И вот, ни поводьями не пошевельнет, ни каблуками под бока Воронку не ударит, а лишь кепку свою, восьмиклинку, на залысый лоб потуже надернет, из-под строгих бровей карими, всегда чуть насмешливыми глазами в ту сторону, куда ему ехать, глянет, и Воронко, так и обрызнув нас мелкими камешками из-под копыт и так и опахнув нас горячим ветром, уже летит с места стрелой.
Но иногда Воронко оказывался не под ловким кавалерийским седлом, а в оглоблях широкого, с прутяным верхом тарантаса.

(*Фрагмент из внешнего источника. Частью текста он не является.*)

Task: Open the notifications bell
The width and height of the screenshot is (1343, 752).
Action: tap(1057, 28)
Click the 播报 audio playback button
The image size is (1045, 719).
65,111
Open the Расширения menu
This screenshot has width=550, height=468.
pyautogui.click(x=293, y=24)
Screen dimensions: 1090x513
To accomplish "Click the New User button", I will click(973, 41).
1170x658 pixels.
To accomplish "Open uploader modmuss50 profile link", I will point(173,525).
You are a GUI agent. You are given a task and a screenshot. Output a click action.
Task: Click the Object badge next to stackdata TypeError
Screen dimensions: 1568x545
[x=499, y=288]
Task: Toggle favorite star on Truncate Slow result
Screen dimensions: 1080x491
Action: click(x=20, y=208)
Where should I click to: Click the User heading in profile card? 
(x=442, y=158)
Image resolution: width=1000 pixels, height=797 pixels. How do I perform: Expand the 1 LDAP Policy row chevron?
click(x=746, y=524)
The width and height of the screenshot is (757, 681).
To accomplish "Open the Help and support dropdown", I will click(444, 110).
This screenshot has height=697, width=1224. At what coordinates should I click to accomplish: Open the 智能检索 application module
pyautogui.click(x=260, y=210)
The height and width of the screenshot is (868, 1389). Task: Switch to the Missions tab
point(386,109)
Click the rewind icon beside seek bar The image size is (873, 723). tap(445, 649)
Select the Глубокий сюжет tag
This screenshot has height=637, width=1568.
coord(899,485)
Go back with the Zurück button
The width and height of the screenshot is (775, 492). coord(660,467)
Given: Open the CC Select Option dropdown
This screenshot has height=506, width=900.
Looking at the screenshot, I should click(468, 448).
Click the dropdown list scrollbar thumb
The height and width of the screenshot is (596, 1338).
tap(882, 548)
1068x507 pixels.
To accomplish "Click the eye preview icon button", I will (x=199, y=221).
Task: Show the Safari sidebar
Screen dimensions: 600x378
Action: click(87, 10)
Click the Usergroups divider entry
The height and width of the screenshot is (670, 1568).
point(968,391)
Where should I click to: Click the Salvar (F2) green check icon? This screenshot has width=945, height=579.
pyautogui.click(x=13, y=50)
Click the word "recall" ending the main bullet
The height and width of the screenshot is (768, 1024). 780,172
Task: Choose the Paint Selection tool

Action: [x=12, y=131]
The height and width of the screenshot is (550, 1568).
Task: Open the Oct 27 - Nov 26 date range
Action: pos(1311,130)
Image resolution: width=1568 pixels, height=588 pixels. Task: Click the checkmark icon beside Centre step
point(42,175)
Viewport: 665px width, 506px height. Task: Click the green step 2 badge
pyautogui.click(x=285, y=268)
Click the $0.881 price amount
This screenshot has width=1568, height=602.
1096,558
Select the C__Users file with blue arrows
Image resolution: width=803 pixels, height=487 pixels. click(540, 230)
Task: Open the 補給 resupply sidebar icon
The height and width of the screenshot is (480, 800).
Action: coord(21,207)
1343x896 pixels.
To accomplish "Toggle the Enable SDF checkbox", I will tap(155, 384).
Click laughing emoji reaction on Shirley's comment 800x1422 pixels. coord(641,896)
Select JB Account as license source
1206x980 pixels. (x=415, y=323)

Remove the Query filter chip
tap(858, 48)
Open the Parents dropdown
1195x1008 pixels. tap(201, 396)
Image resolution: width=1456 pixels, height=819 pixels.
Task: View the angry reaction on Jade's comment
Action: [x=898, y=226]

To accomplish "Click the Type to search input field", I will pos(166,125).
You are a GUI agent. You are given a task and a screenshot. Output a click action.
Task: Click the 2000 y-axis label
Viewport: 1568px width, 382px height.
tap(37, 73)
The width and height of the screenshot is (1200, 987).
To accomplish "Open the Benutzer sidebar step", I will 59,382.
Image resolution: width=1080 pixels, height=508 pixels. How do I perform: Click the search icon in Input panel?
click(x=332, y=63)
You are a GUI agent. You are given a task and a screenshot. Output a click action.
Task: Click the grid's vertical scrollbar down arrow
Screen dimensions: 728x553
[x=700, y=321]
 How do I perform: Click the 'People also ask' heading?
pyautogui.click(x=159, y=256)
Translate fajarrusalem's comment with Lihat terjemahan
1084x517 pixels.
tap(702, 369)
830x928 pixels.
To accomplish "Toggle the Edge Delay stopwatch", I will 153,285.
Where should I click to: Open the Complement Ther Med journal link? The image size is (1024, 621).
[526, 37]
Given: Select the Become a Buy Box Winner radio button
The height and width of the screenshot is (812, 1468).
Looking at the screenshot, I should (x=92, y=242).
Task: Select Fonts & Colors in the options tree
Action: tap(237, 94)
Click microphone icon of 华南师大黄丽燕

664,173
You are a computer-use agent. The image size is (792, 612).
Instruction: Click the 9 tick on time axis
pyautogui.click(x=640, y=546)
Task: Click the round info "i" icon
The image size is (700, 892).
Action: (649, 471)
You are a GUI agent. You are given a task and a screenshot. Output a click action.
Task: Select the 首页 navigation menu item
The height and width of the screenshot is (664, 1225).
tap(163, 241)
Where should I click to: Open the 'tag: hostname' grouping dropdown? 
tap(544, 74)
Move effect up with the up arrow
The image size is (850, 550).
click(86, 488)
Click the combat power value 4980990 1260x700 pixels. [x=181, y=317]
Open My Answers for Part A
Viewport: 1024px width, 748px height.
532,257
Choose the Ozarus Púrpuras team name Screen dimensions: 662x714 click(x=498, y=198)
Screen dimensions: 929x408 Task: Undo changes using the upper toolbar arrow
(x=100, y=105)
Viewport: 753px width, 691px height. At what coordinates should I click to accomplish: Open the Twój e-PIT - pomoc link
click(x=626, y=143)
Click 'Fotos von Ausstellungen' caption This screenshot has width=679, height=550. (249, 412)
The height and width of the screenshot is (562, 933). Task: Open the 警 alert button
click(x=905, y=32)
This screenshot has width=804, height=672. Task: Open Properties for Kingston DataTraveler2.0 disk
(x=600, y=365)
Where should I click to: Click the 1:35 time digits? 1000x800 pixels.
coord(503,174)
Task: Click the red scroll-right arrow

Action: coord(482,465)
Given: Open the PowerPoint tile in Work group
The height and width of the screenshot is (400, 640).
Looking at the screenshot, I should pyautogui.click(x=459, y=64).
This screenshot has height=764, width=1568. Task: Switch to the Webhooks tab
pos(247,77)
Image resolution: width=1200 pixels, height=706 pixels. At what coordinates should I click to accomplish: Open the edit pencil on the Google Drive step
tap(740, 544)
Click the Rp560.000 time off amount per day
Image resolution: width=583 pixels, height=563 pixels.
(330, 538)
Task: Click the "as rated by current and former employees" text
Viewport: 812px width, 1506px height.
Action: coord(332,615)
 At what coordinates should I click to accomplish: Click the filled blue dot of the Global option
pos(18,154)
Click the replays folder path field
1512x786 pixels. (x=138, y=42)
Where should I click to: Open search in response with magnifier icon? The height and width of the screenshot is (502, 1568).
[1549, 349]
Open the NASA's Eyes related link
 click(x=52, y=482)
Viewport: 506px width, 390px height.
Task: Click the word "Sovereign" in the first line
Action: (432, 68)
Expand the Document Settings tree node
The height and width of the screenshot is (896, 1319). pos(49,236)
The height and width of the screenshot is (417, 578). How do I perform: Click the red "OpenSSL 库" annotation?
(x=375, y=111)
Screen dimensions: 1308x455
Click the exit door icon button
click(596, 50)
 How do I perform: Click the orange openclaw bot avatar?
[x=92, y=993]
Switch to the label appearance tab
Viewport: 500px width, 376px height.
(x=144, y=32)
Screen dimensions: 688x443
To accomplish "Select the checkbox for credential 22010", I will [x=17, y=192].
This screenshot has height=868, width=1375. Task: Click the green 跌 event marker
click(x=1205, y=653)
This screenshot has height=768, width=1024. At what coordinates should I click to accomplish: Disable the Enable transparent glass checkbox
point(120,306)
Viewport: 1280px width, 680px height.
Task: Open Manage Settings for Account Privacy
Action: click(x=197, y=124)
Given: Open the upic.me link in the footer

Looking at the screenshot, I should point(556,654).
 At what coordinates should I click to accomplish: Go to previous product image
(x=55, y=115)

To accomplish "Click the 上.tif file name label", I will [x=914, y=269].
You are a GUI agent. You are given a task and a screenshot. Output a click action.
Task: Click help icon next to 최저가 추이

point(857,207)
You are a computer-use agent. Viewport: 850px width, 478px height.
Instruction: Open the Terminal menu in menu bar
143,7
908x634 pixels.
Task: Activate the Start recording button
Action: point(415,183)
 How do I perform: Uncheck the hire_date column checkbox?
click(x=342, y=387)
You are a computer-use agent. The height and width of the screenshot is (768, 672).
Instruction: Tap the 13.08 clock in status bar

А сам председатель появлялся перед нами уже не в рабочей легкой кепочке, а в солидной фуражке и брезентовом плаще, который заменял ему и пыльник, и дождевик. И это значило, что едет председатель опять в райцентр, и что к вечеру этого дня нашу деревеньку ждут немалые новости.
Перед кем и как хлопочет в районе Пургин, мы в точности не знали. Да только не успеет он, бывало, съездить, и глядишь, то кинопередвижка у нас в избе-читальне застрекотала, то Екимыч бежит, всем встречным радостно сообщает, что получил наконец-то новенький для конской сбруи товар; а то вот однажды Пургин, а с ним, стало быть, и Воронко, привели за собой, за тарантасом на цепи, такого пестрого и такого великанского быка для колхозной фермы, что все, кто стоял рядом с фермой, так за угол прятаться и кинулись.
Бык грозно пыхтел, пускал слюну, сердито хлестал себя хвостом по гладким ляжкам. Но Пургин выпрыгнул из тарантаса, взял быка за вздетое в ноздри железное кольцо и повел к воротам фермы, ничуть не боясь и не оглядываясь, будто малого телка.